- Date: 7–13 March
- Edition: 1st
- Surface: Clay
- Location: Roseto degli Abruzzi, Italy

Champions

Singles
- Carlos Taberner

Doubles
- Hugo Nys / Jan Zieliński
| Challenger di Roseto degli Abruzzi |

= 2022 Challenger di Roseto degli Abruzzi =

The 2022 Challenger di Roseto degli Abruzzi was a professional tennis tournament played on clay courts. It was the 1st edition of the tournament which was part of the 2022 ATP Challenger Tour. It took place in Roseto degli Abruzzi, Italy between 7 and 13 March 2022.
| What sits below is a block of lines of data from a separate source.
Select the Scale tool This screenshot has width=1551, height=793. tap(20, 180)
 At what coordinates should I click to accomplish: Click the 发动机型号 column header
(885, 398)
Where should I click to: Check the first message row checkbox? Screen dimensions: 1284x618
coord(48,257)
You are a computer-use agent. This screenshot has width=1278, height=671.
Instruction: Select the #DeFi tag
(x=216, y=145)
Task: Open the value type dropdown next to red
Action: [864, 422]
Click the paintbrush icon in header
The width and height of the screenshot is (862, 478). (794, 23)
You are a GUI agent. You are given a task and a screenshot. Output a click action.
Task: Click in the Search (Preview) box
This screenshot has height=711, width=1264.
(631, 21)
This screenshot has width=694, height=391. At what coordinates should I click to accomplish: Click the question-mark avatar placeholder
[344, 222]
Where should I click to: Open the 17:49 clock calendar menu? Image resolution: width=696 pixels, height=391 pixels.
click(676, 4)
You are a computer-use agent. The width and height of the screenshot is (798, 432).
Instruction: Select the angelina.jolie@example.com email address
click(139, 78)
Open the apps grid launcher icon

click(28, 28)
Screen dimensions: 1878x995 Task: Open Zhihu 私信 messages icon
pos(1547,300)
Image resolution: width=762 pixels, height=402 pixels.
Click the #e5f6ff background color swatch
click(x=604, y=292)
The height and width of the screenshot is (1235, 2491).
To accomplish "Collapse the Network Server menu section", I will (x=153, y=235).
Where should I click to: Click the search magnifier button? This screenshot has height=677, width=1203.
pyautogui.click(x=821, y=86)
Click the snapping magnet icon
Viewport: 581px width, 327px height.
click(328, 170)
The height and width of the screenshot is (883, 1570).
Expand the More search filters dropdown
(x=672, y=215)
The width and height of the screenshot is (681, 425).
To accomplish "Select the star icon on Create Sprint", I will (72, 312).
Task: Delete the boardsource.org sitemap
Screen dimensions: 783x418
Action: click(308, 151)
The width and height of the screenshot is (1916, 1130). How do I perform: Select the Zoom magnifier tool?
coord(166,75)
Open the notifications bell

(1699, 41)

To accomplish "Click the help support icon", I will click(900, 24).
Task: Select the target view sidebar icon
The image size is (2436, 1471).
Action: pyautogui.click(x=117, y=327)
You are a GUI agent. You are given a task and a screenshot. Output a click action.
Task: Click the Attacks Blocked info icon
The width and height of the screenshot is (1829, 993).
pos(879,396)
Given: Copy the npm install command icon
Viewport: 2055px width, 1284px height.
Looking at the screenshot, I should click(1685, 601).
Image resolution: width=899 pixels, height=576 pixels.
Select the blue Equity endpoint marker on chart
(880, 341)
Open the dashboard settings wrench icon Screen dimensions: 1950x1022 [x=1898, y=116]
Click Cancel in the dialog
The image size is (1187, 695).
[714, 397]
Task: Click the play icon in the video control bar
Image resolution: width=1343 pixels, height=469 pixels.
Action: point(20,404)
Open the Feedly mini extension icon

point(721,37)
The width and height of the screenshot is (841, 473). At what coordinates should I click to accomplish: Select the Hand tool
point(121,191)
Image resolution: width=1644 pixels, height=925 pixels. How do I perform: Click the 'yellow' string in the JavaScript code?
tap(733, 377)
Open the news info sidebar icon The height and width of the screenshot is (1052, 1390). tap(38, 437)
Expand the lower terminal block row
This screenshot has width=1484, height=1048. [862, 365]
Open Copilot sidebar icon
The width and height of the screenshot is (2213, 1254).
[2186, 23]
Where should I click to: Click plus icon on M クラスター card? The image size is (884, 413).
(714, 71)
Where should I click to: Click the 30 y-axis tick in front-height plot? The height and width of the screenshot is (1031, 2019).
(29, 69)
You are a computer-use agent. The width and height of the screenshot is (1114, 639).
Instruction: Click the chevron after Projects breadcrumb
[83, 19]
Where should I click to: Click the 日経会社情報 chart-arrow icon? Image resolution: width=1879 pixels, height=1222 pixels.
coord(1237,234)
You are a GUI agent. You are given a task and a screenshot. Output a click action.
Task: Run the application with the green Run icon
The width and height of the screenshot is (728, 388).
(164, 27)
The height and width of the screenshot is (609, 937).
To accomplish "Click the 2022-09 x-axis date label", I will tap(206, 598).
==Singles main-draw entrants==
===Seeds===

| Country | Player | Rank^{1} | Seed |
|---|---|---|---|
| ESP | Carlos Taberner | 107 | 1 |
| ITA | Stefano Travaglia | 111 | 2 |
| ESP | Bernabé Zapata Miralles | 118 | 3 |
| SRB | Nikola Milojević | 127 | 4 |
| SVK | Andrej Martin | 128 | 5 |
| POR | Nuno Borges | 165 | 6 |
| ITA | Flavio Cobolli | 178 | 7 |
| ITA | Gian Marco Moroni | 183 | 8 |

- ^{1} Rankings are as of 28 February 2022.

===Other entrants===
The following players received wildcards into the singles main draw:
- ITA Andrea Del Federico
- ITA Francesco Maestrelli
- ITA Francesco Passaro

The following players received entry into the singles main draw as alternates:
- CRO Duje Ajduković
- ITA Andrea Arnaboldi
- CZE Lukáš Rosol

The following players received entry from the qualifying draw:
- ITA Matteo Arnaldi
- ITA Luciano Darderi
- FRA Alexis Gautier
- ESP Carlos Gimeno Valero
- FRA Calvin Hemery
- ESP Nikolás Sánchez Izquierdo

The following player received entry as a lucky loser:
- GER Elmar Ejupovic

==Champions==
===Singles===

- ESP Carlos Taberner def. POR Nuno Borges 6–2, 6–3.

===Doubles===

- MON Hugo Nys / POL Jan Zieliński def. CZE Roman Jebavý / AUT Philipp Oswald 7–6^{(7–2)}, 4–6, [10–3].